The downgrade was enough to wipe a further 9p off the share price to 227p.
Sainsbury's independence could once more be under attack as it emerged that the Gulf state of Qatar has increased its stake in the supermarket group to 26% or 454.5m shares.
The government of Qatar abandoned its high-profile, £10.4bn takeover proposal for Sainsbury's in November, and was subsequently banned from making a further move on the group for six months. However, since the handcuffs came off two months ago it has been taking advantage of Sainsbury's weakened share price to quietly strengthen its position and talk of a renewed bid approach is growing.
The supermarket chain's property portfolio is reckoned to be worth around £8.6bn while its market cap is less than £5bn.
Sainsbury's was today down ¼p at 279¾p with traders reporting investors and hedge funds buying into both a takeover story and Sainsbury's generally undervalued defensive strength in a consumer downturn. As one analyst pointed out, people still need to eat and all the main grocers were for once high up on the leader board. Wm Morrison was 7p higher at 254½p with Tesco 17.7p better at 359&frac2;p.
Lloyds TSB, down 6¾p to 299¼p, was spared the punishment meted out to the rest of the financial sector as expectations rose that it will prove the healthiest UK High Street bank when it unveils half-year results at the end of the month. Cazenove is fostering this view, telling clients it expects strong interim results on 30 July and more focus on Lloyds' defensive qualities - ie lack of exposure to risky assets.

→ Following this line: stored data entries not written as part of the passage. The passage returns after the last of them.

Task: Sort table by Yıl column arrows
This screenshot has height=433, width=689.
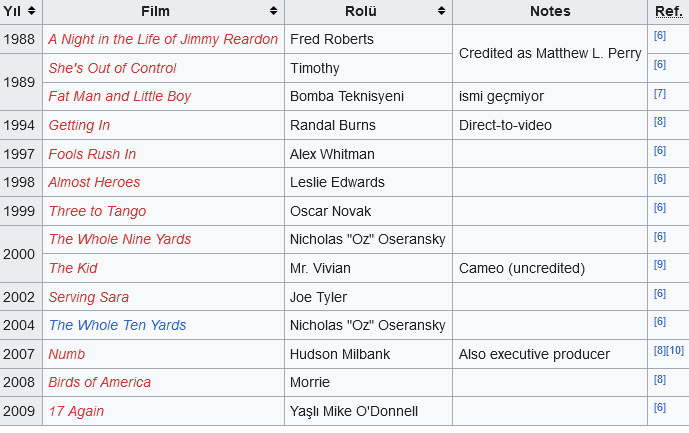Action: [31, 11]
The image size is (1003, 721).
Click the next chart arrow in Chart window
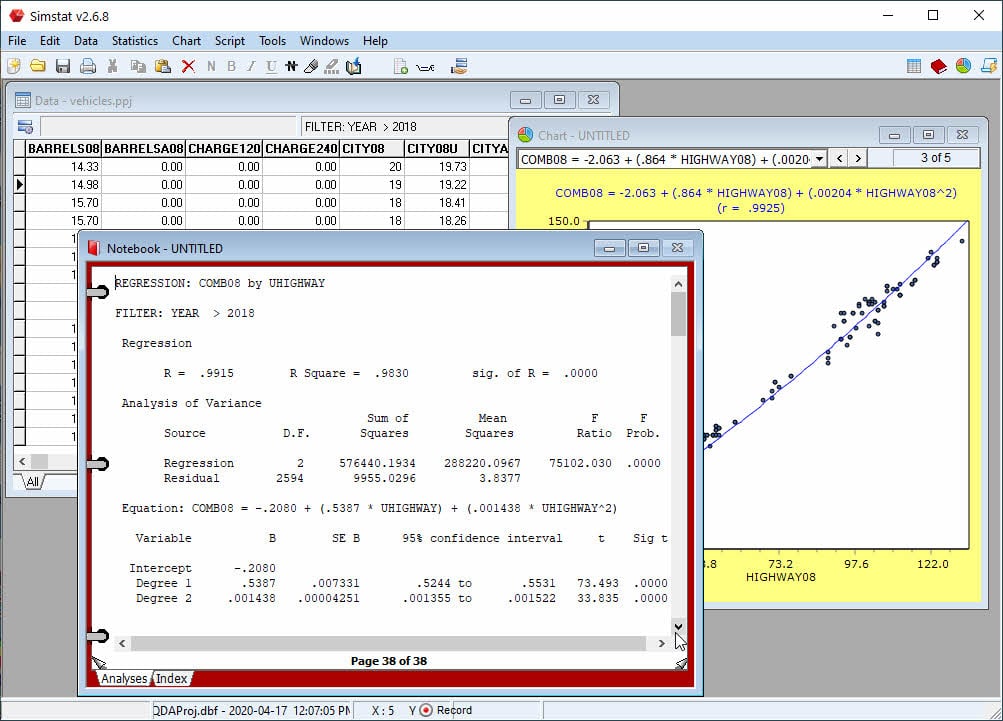(857, 158)
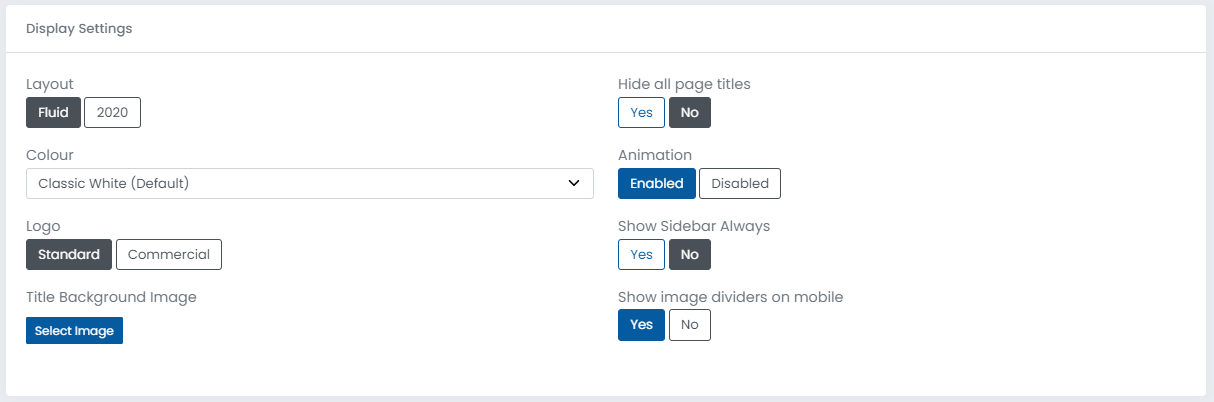1214x402 pixels.
Task: Click the Colour dropdown chevron arrow
Action: pos(574,183)
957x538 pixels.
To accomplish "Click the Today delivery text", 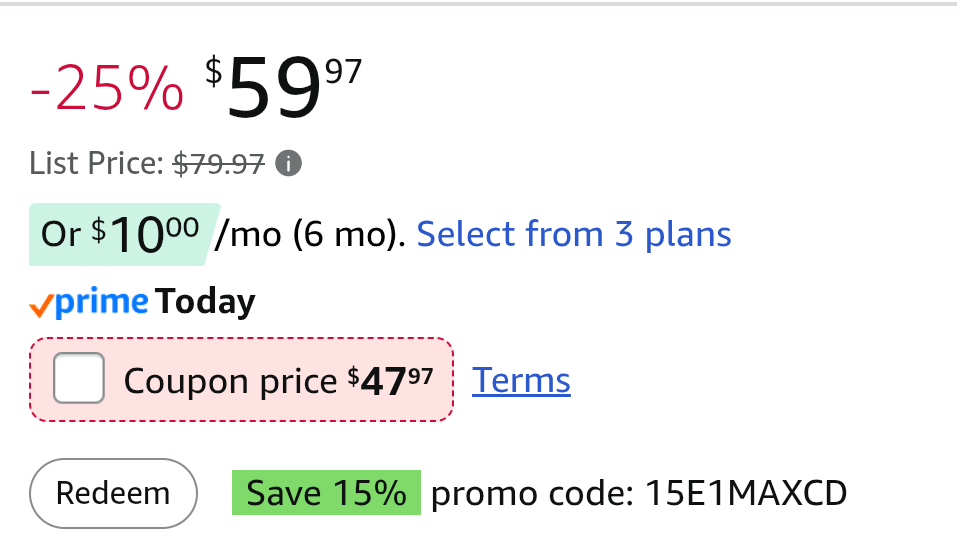I will click(x=206, y=302).
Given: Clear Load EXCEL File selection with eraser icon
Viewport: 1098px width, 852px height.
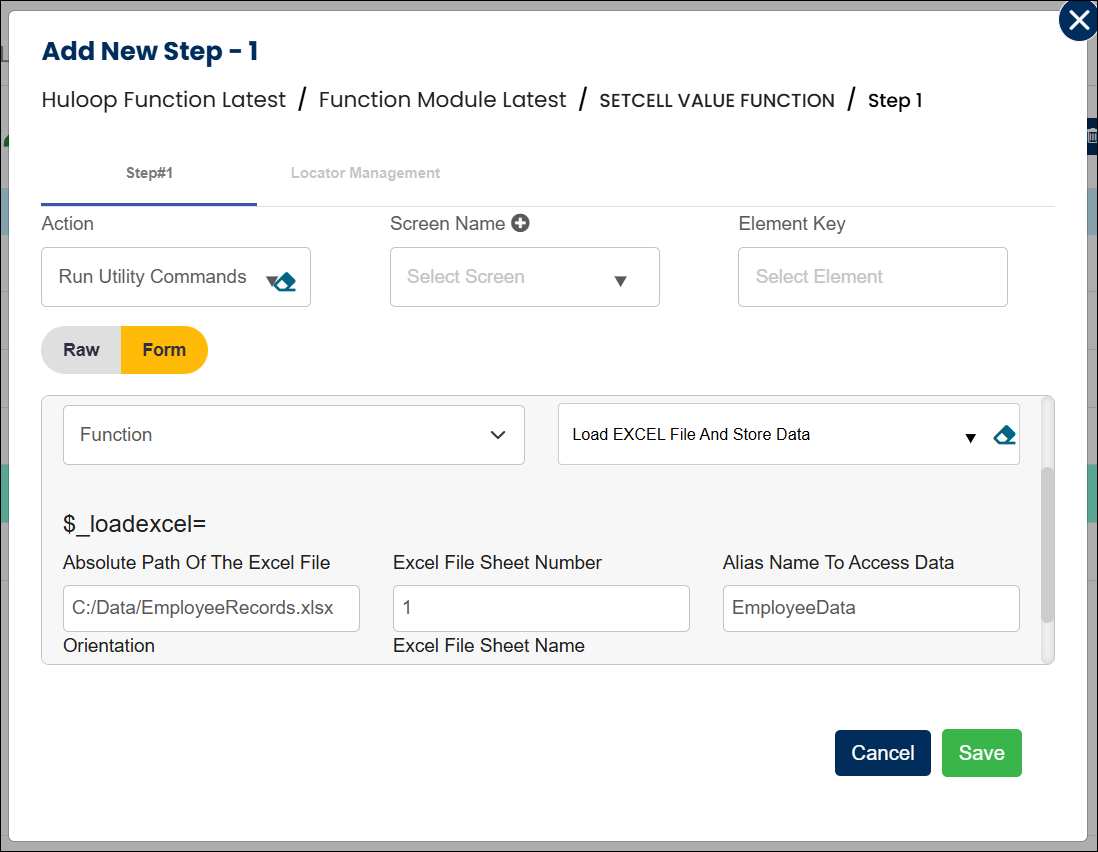Looking at the screenshot, I should click(x=1005, y=435).
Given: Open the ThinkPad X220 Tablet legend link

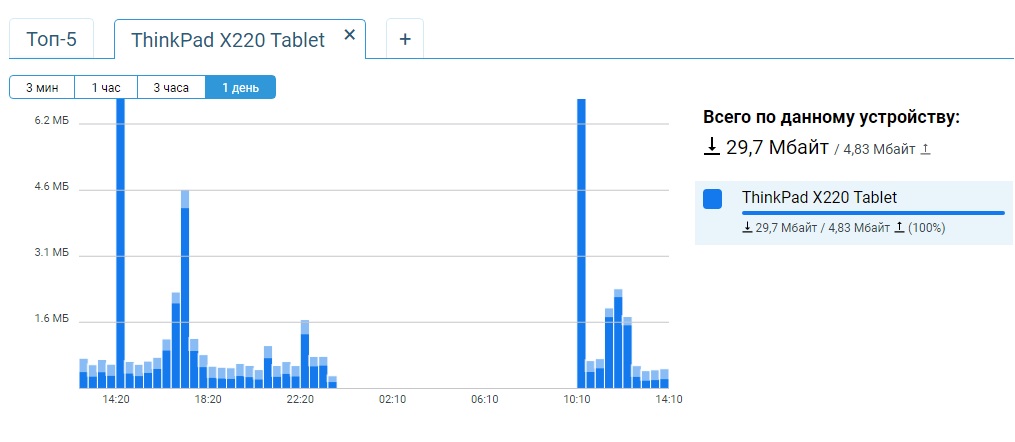Looking at the screenshot, I should click(x=819, y=197).
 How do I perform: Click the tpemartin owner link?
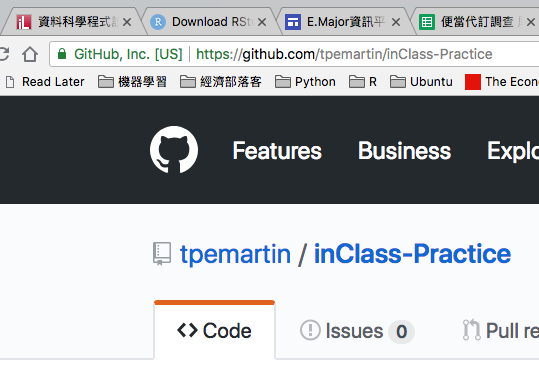pos(235,254)
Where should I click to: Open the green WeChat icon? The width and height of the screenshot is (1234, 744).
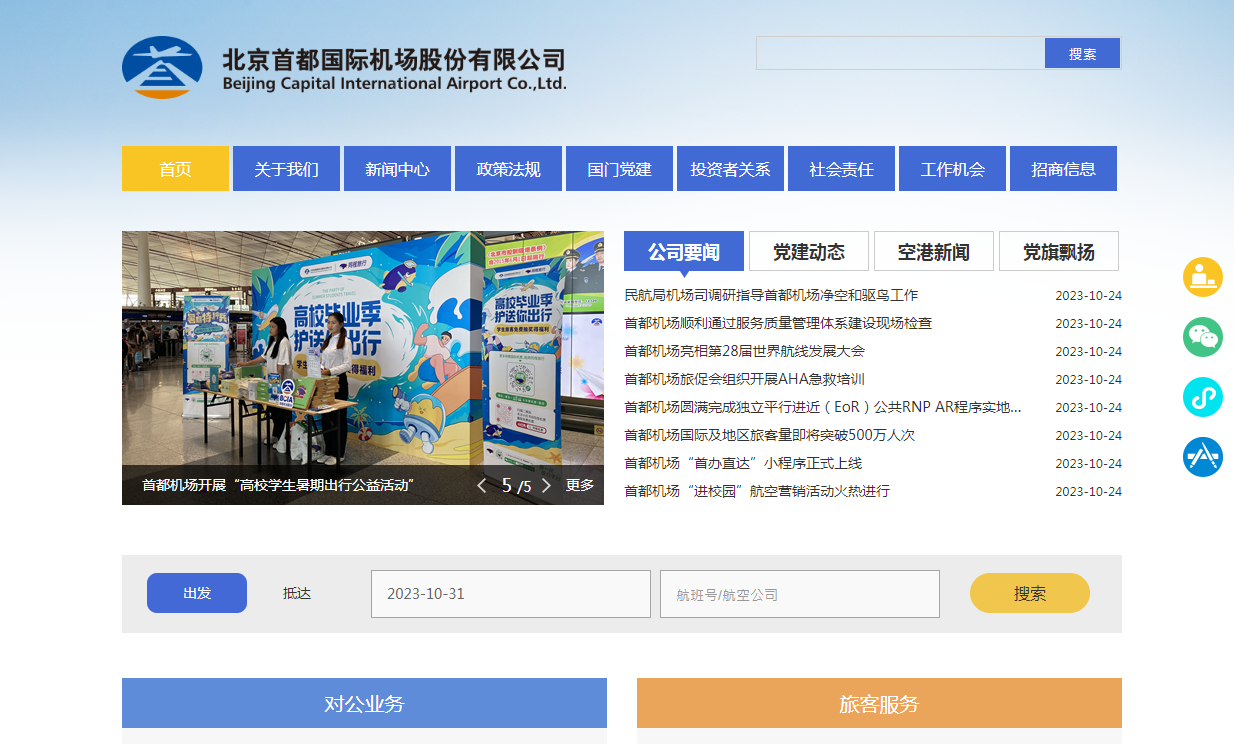[1203, 337]
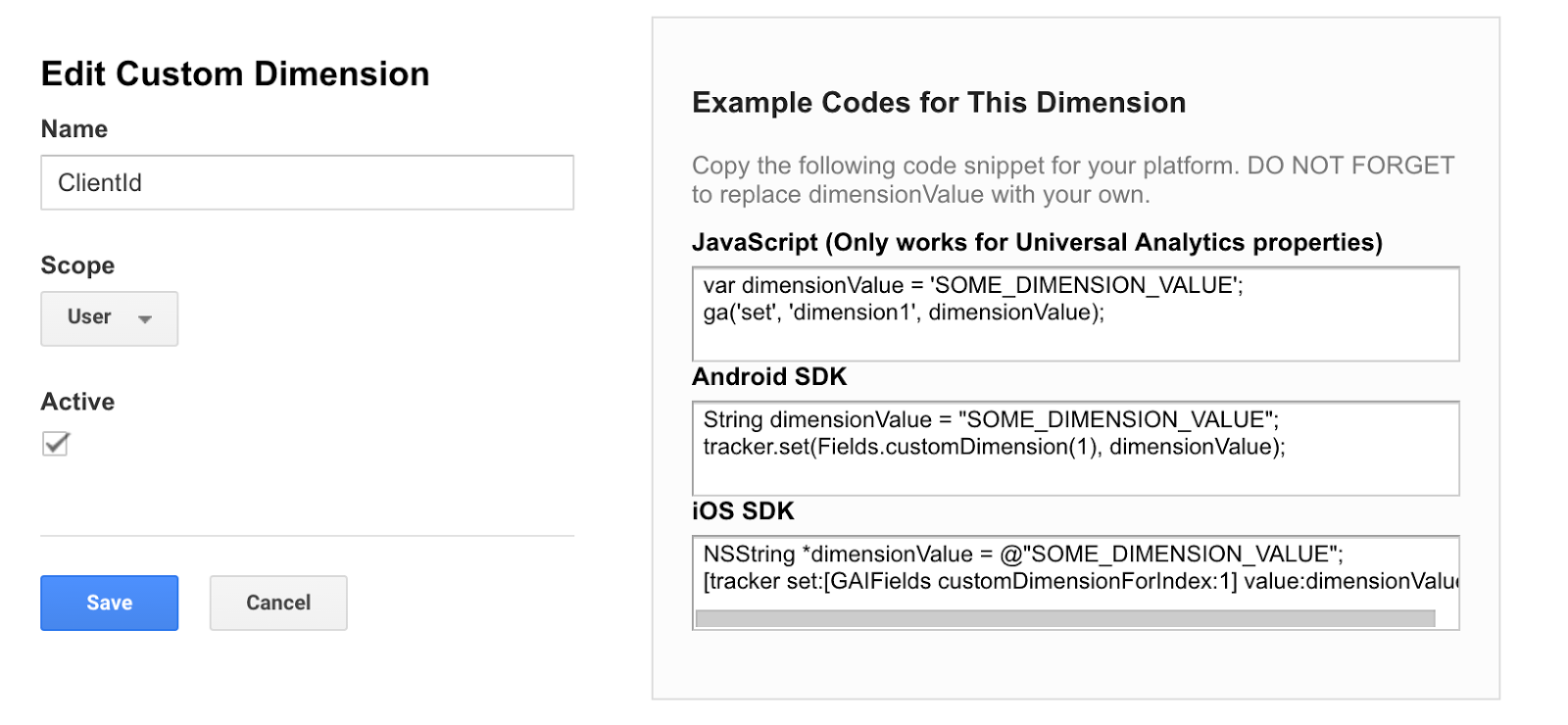The image size is (1568, 725).
Task: Click the Example Codes for This Dimension heading
Action: 938,103
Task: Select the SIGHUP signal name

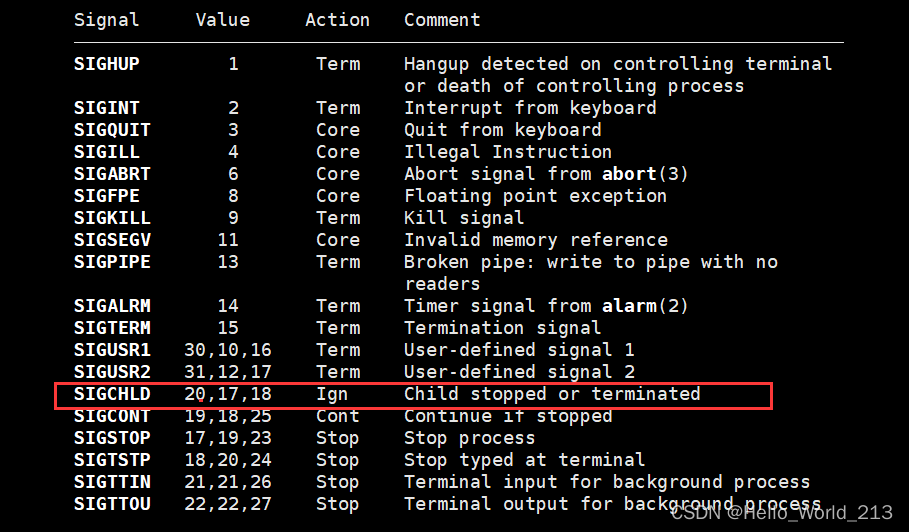Action: pyautogui.click(x=107, y=64)
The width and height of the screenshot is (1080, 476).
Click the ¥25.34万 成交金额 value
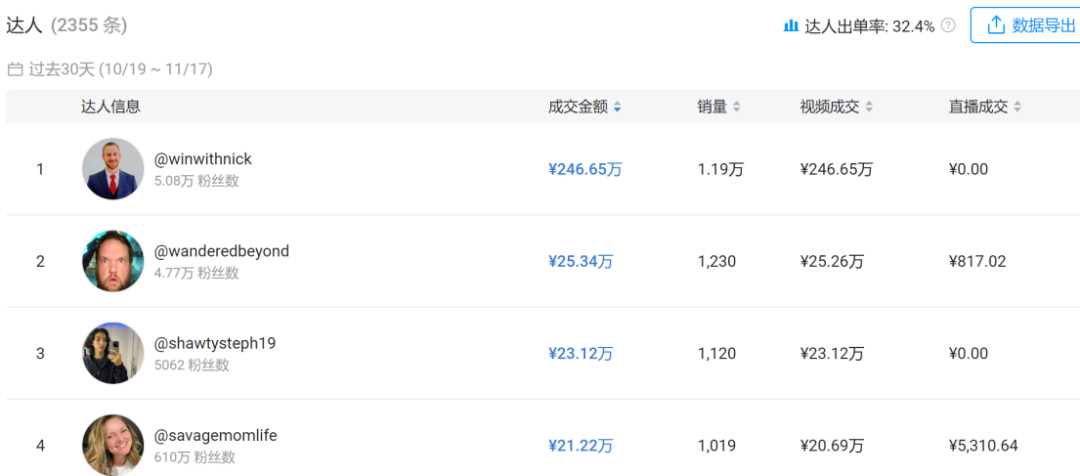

However, it was not all good news for Lloyds. Société Générale cuts its target for the bank to 305p from 400p and warned that its much-vaunted premium has the potential to recede.
By contrast, Barclays was 13p off at 279p, Alliance & Leicester 36¼p down at 255½p, and HBOS gave up 7¾p to 271½p. B&B led the mid-cap fallers down 11p to 50p, a fall of 14%.
With Wall Street closed for Independence-Day celebrations, the FTSE 100 gave up all of yesterday's gains, falling 63.8 points to 5412.8.
Next rose 19½p to 873p as it emerged that finance director David Keen splashed out £37,000 on shares last night. Keen bought 4,500 shares at 829p taking his stake to 151,437.
Friends Provident tumbled 7p to 94½p following reports that Swiss Life has lost its appetite for its Lombard insurance business.
Swiss Life's withdrawal leaves just two possible private-equity buyers - Hellman & Friedman and CVC Capital Partners - from an initial field of 15 who entered the race to buy the highend division.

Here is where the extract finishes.